Not an artist me thinks. don't get me wrong, I've worked with online resources in the past and they work wonders specially in tight timelines.. for instance, I wouldn't want to distill colors directly from nature before I paint.. as some extreme purist, I'd simply go buy some paint that someone else created.

But! I wouldn't simply skip the process. One thing I've heard of artists in the past is that it's the journey that matters more, or the most satisfaction is the road there and not being there already, if that makes sense.

an interesting video from a music creative I follow on YT about AI
He makes a good case for AI as a tool, and that is undeniable. And as such I think it will be incorporated into the paradigm of creation, inevitably. The question, which he didn't answer is, how farther removed will the artist be from the observer once AI takes more of the creative work away from the human?
 
He makes a good case for AI as a tool, and that is undeniable. And as such I think it will be incorporated into the paradigm of creation, inevitably. The question, which he didn't answer is, how farther removed will the artist be from the observer once AI takes more of the creative work away from the human?

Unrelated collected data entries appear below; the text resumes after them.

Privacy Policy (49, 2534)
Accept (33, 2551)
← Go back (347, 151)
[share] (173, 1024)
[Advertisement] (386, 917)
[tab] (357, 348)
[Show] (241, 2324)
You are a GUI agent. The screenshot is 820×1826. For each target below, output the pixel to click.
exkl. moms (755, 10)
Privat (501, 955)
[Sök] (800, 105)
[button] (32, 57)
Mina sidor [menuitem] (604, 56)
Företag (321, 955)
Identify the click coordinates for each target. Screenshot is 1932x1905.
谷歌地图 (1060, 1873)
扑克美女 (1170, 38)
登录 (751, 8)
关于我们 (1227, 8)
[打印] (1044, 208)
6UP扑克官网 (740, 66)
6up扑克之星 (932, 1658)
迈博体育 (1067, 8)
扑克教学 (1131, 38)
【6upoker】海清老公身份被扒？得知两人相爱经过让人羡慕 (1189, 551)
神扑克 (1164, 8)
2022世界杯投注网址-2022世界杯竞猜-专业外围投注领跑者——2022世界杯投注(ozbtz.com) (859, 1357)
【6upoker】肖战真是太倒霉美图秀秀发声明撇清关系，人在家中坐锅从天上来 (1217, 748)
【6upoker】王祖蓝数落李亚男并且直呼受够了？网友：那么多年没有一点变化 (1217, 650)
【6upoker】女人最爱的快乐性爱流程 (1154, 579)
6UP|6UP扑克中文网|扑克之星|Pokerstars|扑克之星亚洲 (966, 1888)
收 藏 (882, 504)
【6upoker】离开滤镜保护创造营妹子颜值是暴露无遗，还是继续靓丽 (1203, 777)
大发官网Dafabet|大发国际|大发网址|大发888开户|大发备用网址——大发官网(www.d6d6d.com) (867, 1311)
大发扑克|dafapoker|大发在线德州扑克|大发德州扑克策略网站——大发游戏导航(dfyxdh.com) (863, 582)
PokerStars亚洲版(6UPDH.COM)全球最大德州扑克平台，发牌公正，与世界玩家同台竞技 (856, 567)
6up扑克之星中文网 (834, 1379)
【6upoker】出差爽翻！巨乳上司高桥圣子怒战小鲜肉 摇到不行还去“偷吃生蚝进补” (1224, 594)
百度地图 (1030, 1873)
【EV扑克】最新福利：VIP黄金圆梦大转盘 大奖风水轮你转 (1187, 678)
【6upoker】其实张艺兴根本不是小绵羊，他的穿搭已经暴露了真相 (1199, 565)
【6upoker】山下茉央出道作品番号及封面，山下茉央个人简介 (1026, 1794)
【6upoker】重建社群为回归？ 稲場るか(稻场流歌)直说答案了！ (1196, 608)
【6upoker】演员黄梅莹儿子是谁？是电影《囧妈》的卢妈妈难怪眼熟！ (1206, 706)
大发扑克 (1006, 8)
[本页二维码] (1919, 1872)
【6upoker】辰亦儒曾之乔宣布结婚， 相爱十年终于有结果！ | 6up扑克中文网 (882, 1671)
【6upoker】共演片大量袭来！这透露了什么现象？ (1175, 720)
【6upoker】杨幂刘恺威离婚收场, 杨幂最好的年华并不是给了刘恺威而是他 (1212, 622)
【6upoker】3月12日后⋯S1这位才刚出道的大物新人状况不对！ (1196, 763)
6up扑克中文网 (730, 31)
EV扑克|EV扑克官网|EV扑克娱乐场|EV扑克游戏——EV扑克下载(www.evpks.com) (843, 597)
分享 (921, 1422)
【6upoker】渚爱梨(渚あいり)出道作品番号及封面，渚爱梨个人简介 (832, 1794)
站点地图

Fair point, and one that I don't think we can answer until it happens. I would also say that until the AI can think for itself, it's not being creative, it's merely doing what it is told by us and basically copying styes and tropes from what ever it has learned from. So, for the moment I would say that the creativity lies with us, and indeed, if you are creatively minded you could create some very interesting things with this tech, things nobody has thought of or seen before. But! I agree, in the future when it evolves this could be a very real problem.

I guess one could also argue that the observer is already far removed form the artist in todays's world, we view most things through a screen including art. It's an interesting observation, now I can look at pretty much any "great work of art" be it a building or a painting anywhere in the world, but not seeing it in the flesh as it were, does that take away from the work itself? Not seeing it as the artist intended?
 
Fair point, and one that I don't think we can answer until it happens. I would also say that until the AI can think for itself, it's not being creative, it's merely doing what it is told by us and basically copying styes and tropes from what ever it has learned from. So, for the moment I would say that the creativity lies with us, and indeed, if you are creatively minded you could create some very interesting things with this tech, things nobody has thought of or seen before.
Well that’s not true, the artist using this AI doesn’t really know the limits of what it will produce or how it produces it, only the guys who wrote the code have that information.

So the AI might be copying styles and tropes, but one thing it isn’t doing is being told what to do by the artist using it, it’s more like the artist is being captured by using a tool that in no way could let him or her express their full creative capacity. How can you when you’re confined by the tool?